*What needs to be done*:
Rewrite the records from the start through the line containing "should pyautogui.click(x=144, y=82).", inclusive, replacing "GUI agent" with "UI agent" and leaving everything else unchanged.

*Input*:
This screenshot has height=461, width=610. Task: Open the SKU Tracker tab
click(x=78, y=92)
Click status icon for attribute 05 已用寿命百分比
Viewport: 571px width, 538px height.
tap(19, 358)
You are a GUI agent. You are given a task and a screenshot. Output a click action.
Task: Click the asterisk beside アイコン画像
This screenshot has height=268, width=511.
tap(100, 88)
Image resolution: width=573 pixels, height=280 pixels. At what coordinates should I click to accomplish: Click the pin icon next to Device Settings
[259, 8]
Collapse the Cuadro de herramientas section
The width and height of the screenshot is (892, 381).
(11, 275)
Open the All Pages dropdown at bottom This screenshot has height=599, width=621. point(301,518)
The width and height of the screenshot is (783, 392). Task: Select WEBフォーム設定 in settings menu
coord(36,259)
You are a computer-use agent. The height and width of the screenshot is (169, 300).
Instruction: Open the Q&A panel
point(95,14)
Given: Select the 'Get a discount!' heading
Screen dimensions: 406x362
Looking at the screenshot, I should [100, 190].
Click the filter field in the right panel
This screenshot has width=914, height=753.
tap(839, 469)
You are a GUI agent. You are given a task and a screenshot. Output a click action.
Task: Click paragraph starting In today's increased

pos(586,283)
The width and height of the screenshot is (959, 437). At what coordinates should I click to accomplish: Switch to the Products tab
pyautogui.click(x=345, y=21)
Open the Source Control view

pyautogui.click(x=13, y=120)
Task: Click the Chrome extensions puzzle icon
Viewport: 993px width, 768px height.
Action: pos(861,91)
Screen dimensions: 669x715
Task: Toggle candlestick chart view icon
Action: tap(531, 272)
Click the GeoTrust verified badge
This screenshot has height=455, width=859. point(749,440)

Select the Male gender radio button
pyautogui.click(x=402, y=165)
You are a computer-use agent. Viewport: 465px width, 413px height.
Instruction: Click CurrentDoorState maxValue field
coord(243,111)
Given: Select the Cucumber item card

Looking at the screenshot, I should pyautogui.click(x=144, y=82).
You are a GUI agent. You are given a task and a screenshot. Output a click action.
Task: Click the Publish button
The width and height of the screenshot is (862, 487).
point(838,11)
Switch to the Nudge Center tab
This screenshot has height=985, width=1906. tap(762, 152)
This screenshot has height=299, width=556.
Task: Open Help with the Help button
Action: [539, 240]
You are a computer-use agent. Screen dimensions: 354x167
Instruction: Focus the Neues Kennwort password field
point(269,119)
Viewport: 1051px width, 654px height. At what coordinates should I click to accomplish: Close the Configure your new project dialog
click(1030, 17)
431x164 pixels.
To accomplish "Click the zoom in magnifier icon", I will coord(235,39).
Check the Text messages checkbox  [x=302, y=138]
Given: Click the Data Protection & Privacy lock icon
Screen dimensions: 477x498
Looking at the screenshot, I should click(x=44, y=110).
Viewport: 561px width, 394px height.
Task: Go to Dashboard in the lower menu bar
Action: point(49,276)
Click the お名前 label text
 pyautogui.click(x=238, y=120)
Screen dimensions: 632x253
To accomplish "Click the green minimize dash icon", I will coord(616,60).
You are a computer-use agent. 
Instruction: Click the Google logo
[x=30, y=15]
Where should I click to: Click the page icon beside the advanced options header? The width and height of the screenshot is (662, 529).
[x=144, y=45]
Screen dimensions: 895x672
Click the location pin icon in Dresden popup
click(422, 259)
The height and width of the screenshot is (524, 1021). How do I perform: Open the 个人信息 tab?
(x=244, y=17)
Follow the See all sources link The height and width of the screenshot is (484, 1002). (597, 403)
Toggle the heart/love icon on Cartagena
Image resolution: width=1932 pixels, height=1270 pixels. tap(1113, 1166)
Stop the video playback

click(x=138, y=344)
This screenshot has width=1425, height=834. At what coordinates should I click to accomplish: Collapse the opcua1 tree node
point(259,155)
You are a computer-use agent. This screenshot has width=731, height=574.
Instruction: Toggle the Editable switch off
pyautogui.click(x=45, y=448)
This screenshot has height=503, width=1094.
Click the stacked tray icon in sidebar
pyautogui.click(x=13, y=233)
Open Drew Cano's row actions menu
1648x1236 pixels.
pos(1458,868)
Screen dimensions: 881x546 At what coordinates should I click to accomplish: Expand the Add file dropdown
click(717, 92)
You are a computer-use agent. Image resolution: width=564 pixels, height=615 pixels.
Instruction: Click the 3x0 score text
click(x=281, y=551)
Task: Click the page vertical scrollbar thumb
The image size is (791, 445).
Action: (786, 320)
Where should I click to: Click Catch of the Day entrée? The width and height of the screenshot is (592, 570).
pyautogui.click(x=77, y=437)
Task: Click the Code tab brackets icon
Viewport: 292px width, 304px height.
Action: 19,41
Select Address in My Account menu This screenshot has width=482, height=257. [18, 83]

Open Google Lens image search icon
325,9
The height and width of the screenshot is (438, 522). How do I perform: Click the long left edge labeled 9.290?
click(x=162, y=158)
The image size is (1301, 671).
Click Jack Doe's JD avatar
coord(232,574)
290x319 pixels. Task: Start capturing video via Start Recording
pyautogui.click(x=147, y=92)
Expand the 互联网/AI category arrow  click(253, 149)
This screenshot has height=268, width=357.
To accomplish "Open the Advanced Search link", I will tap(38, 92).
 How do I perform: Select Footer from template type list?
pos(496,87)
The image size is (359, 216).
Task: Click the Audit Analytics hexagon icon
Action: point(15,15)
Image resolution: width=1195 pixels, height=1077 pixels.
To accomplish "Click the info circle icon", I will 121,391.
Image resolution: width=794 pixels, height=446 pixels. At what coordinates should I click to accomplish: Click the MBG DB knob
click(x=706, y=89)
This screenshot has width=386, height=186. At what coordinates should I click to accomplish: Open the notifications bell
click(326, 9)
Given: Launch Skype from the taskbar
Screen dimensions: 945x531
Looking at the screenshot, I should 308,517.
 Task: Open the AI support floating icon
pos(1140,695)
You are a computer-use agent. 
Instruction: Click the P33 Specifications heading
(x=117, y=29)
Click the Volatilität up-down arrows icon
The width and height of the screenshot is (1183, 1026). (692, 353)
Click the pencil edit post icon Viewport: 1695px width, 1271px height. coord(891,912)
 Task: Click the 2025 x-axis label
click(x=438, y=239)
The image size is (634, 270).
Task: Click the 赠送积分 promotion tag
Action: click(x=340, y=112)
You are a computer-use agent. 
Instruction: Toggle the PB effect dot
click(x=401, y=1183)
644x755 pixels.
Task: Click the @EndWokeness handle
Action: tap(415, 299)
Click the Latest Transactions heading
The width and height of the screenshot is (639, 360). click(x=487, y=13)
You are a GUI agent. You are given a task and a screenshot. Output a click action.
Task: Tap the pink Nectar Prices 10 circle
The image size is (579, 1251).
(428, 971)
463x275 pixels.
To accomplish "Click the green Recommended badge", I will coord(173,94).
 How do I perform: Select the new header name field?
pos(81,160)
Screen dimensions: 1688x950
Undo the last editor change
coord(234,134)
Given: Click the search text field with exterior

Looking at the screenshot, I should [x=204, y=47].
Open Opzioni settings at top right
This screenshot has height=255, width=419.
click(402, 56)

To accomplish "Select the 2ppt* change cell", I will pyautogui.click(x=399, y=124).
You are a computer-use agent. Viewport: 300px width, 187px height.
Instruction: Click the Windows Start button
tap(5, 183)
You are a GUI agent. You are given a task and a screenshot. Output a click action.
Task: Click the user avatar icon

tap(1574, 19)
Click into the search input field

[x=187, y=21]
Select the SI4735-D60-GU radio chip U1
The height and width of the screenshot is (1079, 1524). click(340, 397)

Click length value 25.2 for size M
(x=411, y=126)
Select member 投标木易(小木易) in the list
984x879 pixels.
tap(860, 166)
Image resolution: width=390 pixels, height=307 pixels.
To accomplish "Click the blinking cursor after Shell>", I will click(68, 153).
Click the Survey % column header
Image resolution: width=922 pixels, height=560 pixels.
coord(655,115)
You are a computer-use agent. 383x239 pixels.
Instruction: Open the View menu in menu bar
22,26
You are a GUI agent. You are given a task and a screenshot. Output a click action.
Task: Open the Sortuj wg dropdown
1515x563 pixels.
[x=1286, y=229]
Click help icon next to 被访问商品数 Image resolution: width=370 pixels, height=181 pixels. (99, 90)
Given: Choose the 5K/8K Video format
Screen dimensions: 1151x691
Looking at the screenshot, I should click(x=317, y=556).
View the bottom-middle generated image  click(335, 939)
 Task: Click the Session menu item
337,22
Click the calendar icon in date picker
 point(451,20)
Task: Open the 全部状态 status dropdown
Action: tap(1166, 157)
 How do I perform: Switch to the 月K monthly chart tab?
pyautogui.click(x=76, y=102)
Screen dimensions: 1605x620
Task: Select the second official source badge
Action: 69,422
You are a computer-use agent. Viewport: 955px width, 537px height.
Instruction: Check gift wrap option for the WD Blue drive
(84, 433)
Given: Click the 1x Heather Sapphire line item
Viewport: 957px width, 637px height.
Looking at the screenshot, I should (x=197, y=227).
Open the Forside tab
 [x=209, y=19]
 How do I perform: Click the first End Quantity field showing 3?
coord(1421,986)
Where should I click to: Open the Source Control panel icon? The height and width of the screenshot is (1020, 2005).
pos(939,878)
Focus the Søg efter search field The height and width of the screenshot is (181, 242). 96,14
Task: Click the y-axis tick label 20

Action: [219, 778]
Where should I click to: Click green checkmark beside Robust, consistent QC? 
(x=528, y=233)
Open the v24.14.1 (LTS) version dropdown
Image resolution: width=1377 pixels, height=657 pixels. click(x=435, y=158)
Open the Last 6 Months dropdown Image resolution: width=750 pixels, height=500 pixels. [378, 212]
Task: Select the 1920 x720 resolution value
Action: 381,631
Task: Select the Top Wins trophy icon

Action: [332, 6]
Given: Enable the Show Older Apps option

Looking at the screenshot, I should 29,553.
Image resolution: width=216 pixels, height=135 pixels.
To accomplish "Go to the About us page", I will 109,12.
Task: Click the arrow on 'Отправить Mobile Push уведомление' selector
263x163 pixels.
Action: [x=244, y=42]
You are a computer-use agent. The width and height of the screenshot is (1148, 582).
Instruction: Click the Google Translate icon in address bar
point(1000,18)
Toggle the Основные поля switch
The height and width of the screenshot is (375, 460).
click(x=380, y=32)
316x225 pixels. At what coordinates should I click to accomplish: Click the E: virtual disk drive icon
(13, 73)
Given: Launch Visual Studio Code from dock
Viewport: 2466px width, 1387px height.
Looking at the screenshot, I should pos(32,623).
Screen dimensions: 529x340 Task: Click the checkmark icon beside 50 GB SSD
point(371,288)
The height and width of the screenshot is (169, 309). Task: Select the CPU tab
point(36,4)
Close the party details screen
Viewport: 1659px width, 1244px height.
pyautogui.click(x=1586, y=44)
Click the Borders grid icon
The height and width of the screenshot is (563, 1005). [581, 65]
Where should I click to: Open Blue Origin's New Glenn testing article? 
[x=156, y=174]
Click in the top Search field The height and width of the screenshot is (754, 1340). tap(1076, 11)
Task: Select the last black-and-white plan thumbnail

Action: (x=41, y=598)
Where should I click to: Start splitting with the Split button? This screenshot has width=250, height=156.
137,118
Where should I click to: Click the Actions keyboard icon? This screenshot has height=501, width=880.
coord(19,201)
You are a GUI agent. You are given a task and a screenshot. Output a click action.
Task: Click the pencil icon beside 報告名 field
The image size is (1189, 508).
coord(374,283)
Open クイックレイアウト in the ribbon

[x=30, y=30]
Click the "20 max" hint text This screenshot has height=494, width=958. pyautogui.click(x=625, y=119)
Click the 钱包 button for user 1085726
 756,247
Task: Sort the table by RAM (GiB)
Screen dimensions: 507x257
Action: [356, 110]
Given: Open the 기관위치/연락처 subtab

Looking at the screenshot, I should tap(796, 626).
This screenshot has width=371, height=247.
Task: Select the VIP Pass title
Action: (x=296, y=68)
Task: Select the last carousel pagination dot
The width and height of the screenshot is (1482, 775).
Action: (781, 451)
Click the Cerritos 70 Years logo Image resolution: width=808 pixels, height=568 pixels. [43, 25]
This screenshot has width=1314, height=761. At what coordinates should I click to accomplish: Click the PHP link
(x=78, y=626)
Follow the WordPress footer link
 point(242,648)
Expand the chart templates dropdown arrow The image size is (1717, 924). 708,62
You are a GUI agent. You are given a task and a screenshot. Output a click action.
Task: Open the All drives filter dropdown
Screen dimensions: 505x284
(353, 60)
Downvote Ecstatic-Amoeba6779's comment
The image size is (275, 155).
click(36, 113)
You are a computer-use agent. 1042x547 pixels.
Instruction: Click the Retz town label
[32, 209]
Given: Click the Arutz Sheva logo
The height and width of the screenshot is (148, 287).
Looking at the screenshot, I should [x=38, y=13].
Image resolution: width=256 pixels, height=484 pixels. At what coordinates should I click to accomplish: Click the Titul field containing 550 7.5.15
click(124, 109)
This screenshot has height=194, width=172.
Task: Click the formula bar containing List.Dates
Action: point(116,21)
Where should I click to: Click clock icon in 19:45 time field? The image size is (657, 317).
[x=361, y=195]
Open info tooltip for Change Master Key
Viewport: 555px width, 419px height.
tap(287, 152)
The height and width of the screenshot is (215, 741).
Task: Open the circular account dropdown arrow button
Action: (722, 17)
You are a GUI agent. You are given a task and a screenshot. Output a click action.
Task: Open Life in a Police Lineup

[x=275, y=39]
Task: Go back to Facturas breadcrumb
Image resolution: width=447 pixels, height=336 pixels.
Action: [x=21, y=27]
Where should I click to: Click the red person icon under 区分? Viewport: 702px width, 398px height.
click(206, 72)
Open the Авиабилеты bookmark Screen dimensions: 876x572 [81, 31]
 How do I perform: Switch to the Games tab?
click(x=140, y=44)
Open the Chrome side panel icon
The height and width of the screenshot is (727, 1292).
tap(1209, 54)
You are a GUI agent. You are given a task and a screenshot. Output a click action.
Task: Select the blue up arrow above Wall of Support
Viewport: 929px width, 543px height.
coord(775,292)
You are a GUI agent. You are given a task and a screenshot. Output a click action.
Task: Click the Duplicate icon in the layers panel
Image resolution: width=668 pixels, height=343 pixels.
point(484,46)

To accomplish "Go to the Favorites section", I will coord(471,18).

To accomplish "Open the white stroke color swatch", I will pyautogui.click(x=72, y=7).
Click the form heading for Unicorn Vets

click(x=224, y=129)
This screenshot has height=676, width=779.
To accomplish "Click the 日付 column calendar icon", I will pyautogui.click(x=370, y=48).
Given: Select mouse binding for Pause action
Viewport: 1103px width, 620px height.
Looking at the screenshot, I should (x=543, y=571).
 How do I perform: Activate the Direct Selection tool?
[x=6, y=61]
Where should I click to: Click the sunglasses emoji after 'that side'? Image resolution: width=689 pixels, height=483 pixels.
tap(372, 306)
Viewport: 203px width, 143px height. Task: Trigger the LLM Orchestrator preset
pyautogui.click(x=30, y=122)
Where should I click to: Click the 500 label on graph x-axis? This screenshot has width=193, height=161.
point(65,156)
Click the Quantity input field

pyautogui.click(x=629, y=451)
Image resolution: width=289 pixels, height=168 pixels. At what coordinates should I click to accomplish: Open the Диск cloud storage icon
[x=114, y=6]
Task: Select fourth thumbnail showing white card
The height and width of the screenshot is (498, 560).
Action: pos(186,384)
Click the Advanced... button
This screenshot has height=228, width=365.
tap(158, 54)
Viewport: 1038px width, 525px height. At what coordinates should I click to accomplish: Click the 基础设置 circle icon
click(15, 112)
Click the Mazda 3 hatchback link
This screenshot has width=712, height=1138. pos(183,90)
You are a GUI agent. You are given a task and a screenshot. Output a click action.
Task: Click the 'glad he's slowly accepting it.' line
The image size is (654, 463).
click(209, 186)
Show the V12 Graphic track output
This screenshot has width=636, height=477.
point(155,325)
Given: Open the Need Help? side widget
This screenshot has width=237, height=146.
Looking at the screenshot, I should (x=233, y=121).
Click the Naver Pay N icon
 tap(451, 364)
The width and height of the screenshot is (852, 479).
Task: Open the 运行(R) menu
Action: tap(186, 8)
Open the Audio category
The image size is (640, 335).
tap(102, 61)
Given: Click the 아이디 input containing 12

*Task answer*:
This screenshot has height=461, width=610. Task: Open the SKU Tracker tab
click(x=78, y=92)
Click status icon for attribute 05 已用寿命百分比
Viewport: 571px width, 538px height.
tap(19, 358)
You are a UI agent. You are given a task and a screenshot. Output a click action.
Task: Click the asterisk beside アイコン画像
This screenshot has height=268, width=511.
tap(100, 88)
Image resolution: width=573 pixels, height=280 pixels. At what coordinates should I click to accomplish: Click the pin icon next to Device Settings
[259, 8]
Collapse the Cuadro de herramientas section
The width and height of the screenshot is (892, 381).
(11, 275)
Open the All Pages dropdown at bottom This screenshot has height=599, width=621. point(301,518)
The width and height of the screenshot is (783, 392). Task: Select WEBフォーム設定 in settings menu
coord(36,259)
You are a computer-use agent. The height and width of the screenshot is (169, 300).
Instruction: Open the Q&A panel
point(95,14)
Given: Select the 'Get a discount!' heading
Screen dimensions: 406x362
Looking at the screenshot, I should [100, 190].
Click the filter field in the right panel
This screenshot has width=914, height=753.
tap(839, 469)
You are a UI agent. You are given a task and a screenshot. Output a click action.
Task: Click paragraph starting In today's increased

pos(586,283)
The width and height of the screenshot is (959, 437). At what coordinates should I click to accomplish: Switch to the Products tab
pyautogui.click(x=345, y=21)
Open the Source Control view

pyautogui.click(x=13, y=120)
Task: Click the Chrome extensions puzzle icon
Viewport: 993px width, 768px height.
Action: pos(861,91)
Screen dimensions: 669x715
Task: Toggle candlestick chart view icon
Action: tap(531, 272)
Click the GeoTrust verified badge
This screenshot has height=455, width=859. point(749,440)

Select the Male gender radio button
pyautogui.click(x=402, y=165)
You are a computer-use agent. Viewport: 465px width, 413px height.
Instruction: Click CurrentDoorState maxValue field
coord(243,111)
Given: Select the Cucumber item card

Looking at the screenshot, I should pyautogui.click(x=144, y=82).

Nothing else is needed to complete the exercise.